The only place you'll ever see that kind of graph is in marketing or economics (those "scientists" who didn't have to take calculus).

Mize
(IMHO of course)
 
Kristof said:
Games do indeed do sorting but not front to back. Games do sorting on textures and renderstates and even NVIDIA advises this over front to back since they very well know that flipping textures and renderstates all the time is much worse than the average overdraw of todays games (switiching vertex format, vertex buffer, index buffer and vertex shader also comes to mind).

Well, Matt Craighead (driver writer at nVidia) didn't think so:
http://www.opengl.org/discussion_boards/ubb/Forum3/HTML/005776.html
He clearly advices on putting primary effort on sorting by depth.

Kristof said:
Do we know of any game doing a serious effort to sort geometry other than by state/texture ?

Well, just about every BSP based game should do this for static geometry. With a BSP tree it's very easy to draw strictly front-to-back, which is something I do in my GameEngine demo I posted here some weeks ago.
 
Aquanox does front to back sorting of objects.
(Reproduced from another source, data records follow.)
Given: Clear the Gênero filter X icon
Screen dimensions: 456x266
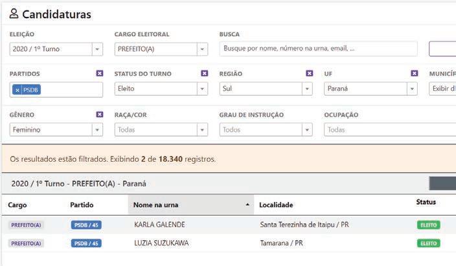Looking at the screenshot, I should pos(99,115).
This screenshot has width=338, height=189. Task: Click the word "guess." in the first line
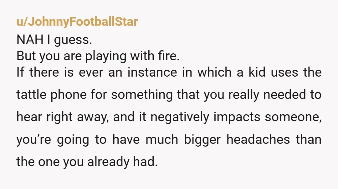coord(73,40)

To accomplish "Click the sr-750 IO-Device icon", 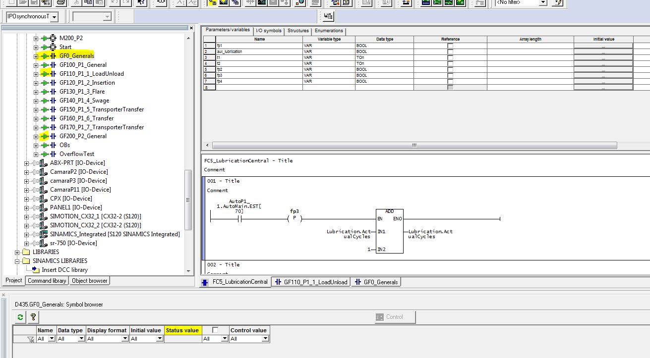I will [43, 243].
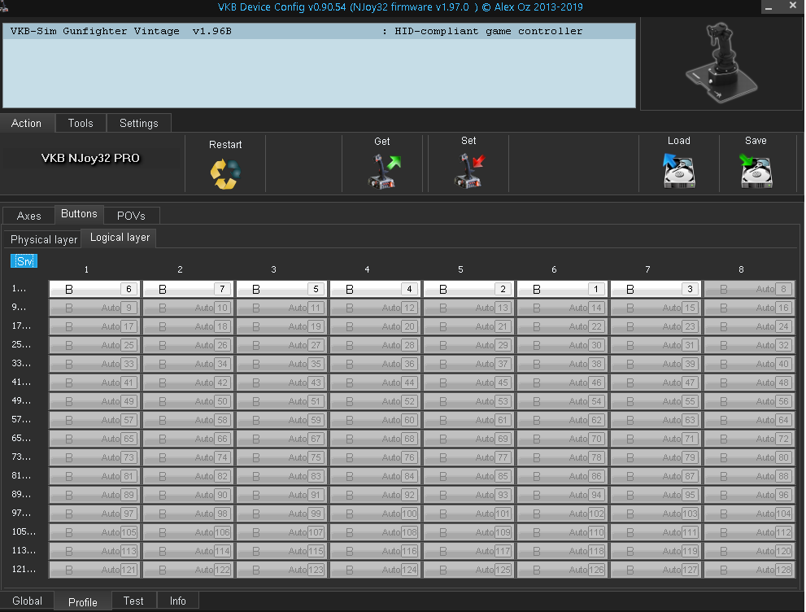The height and width of the screenshot is (612, 806).
Task: Click the Set joystick icon
Action: click(468, 172)
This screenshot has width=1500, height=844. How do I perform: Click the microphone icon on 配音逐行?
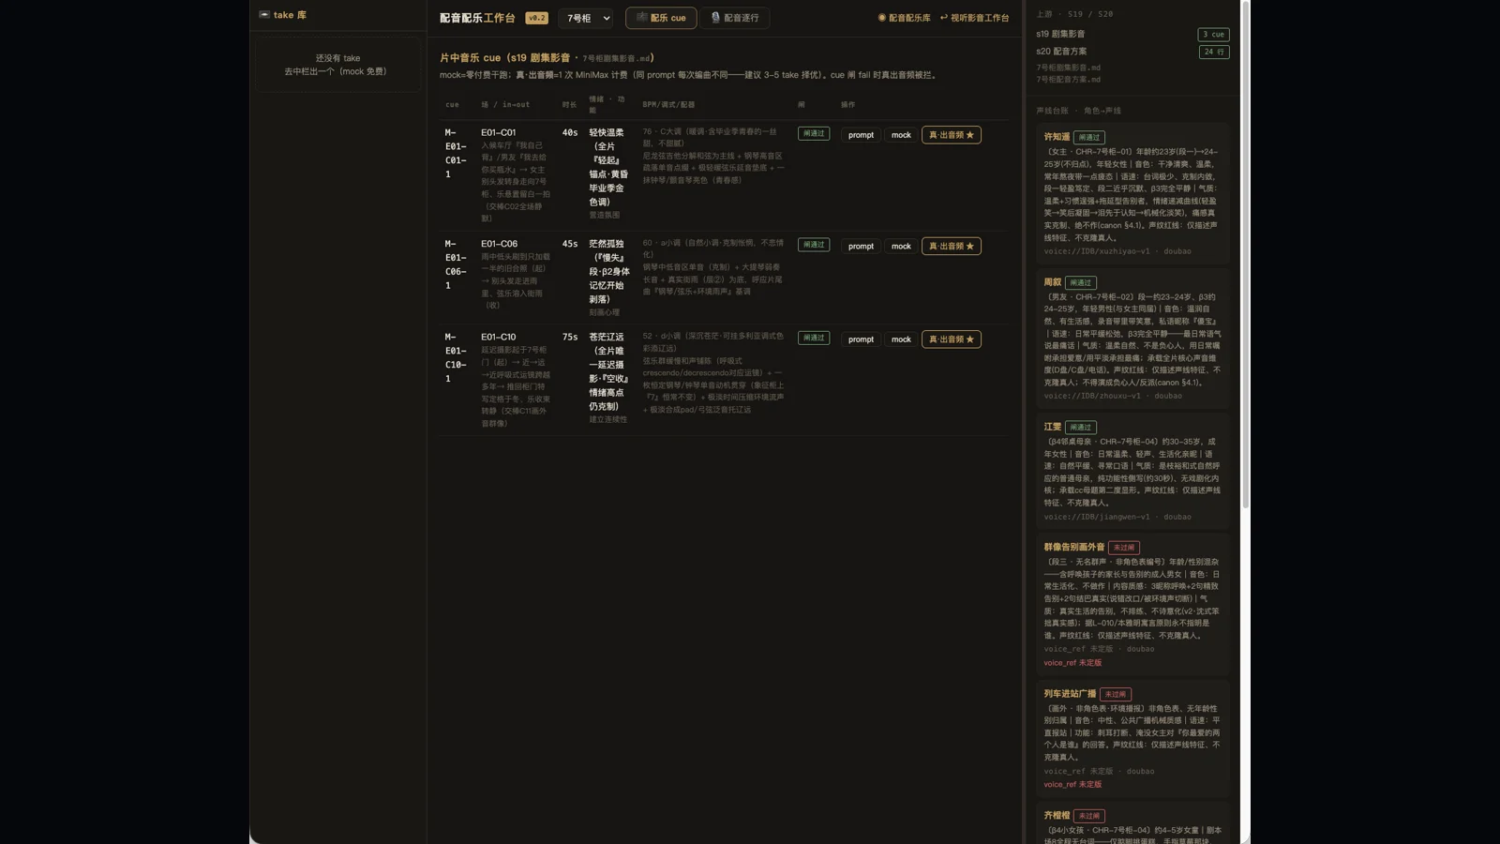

Here is a translated piece out of an interview with one of the 3d engine coders:

We do per-object sorting and draw front to back. This mustn't be very accurate to benefit of early z-checks and therefore can done very efficiant and fast. Just for semi-transparent surfaces it has to be more accurate and back to front. [...]
 
I mentioned per object sorting. Static geometry is a possibility but do you render it before or after the other objects ? The whole thing is not as trivial as it might look at first sight.

Now I am no export on BSP trees but how accurate is it ? Isn't such a system still area/zone based or is each poly inserted seperatly into the tree and thus sortable ?

My info about NVIDIA advising not to bother too much with Z sorting comes from Richard Huddy, one of their main Dev Rel guys, during one of his otpimisation talks. And his advise is try to sort objects but make sure that all the other essential sorts come first (like texture, states, vertex shaders, vertex buffers/indices, batching). Believe me there are lots of things that can go wrong if you put ultimate effort in your sort. A "rough" per object sort is not a bad thing but anything more is most likely overkill, and only if your game engine database is designed for it from the ground up.

The link given to the opengl discussion evolves around Z sort or texture sort, as said above there is much more going on than just textures. He also stress that the CPU load might be a problem.

My point of view remains that its all semi-bad choices. The Zsort does buy you fillrate, no doubt, but the breaks in states and textures will hurt as well.

And sorting remains a complex problem, hence we still have Z-buffers...

K-
 
Didn't anybody find interesting that Tamasi and the engineer had completely opposite answers to the Z-occlusion culling question? Or did I just not understand it correctly...?
 
I think they were talking about different things. Tamasi talked about the general Z occlusion detection built in the chip (the "improve fillrate" part), but the "engineering guy" talked about the occlusion query (which saves geometry).